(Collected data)
▽
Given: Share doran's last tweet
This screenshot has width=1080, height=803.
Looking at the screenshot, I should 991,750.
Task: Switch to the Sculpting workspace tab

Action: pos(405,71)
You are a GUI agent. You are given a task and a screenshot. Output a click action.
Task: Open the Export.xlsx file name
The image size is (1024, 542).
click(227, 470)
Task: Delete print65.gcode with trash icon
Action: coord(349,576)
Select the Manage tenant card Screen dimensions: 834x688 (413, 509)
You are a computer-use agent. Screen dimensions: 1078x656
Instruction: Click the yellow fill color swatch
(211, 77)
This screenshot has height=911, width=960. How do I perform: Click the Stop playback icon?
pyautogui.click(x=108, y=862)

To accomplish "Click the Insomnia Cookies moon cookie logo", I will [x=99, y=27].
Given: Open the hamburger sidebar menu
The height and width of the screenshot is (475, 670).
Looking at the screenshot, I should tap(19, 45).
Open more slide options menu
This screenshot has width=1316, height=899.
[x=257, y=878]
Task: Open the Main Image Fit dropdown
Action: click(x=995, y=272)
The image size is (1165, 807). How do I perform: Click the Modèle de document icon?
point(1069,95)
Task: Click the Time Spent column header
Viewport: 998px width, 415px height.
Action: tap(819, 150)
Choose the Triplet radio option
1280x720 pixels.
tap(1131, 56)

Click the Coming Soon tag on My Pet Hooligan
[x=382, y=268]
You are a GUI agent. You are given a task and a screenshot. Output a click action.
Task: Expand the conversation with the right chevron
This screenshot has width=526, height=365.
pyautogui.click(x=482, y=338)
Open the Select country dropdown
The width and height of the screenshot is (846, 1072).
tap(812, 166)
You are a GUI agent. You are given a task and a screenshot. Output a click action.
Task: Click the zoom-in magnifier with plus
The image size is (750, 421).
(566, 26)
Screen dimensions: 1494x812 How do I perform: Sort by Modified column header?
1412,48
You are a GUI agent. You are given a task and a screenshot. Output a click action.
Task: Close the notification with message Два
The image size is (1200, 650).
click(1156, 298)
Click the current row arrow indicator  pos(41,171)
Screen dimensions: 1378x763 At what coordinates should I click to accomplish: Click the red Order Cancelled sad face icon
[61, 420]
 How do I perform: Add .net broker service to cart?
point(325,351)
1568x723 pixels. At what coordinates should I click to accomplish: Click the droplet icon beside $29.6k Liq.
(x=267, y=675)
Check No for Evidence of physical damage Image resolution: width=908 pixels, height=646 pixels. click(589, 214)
△
> _PROBLEM DESCRIPTION_
Please transcribe exactly the line containing "The image size is (1200, 650)." and every line after it through the end of the records, and nothing else.

> _SOLVED PROBLEM_
The image size is (1200, 650).
click(1156, 298)
Click the current row arrow indicator  pos(41,171)
Screen dimensions: 1378x763 At what coordinates should I click to accomplish: Click the red Order Cancelled sad face icon
[61, 420]
 How do I perform: Add .net broker service to cart?
point(325,351)
1568x723 pixels. At what coordinates should I click to accomplish: Click the droplet icon beside $29.6k Liq.
(x=267, y=675)
Check No for Evidence of physical damage Image resolution: width=908 pixels, height=646 pixels. click(589, 214)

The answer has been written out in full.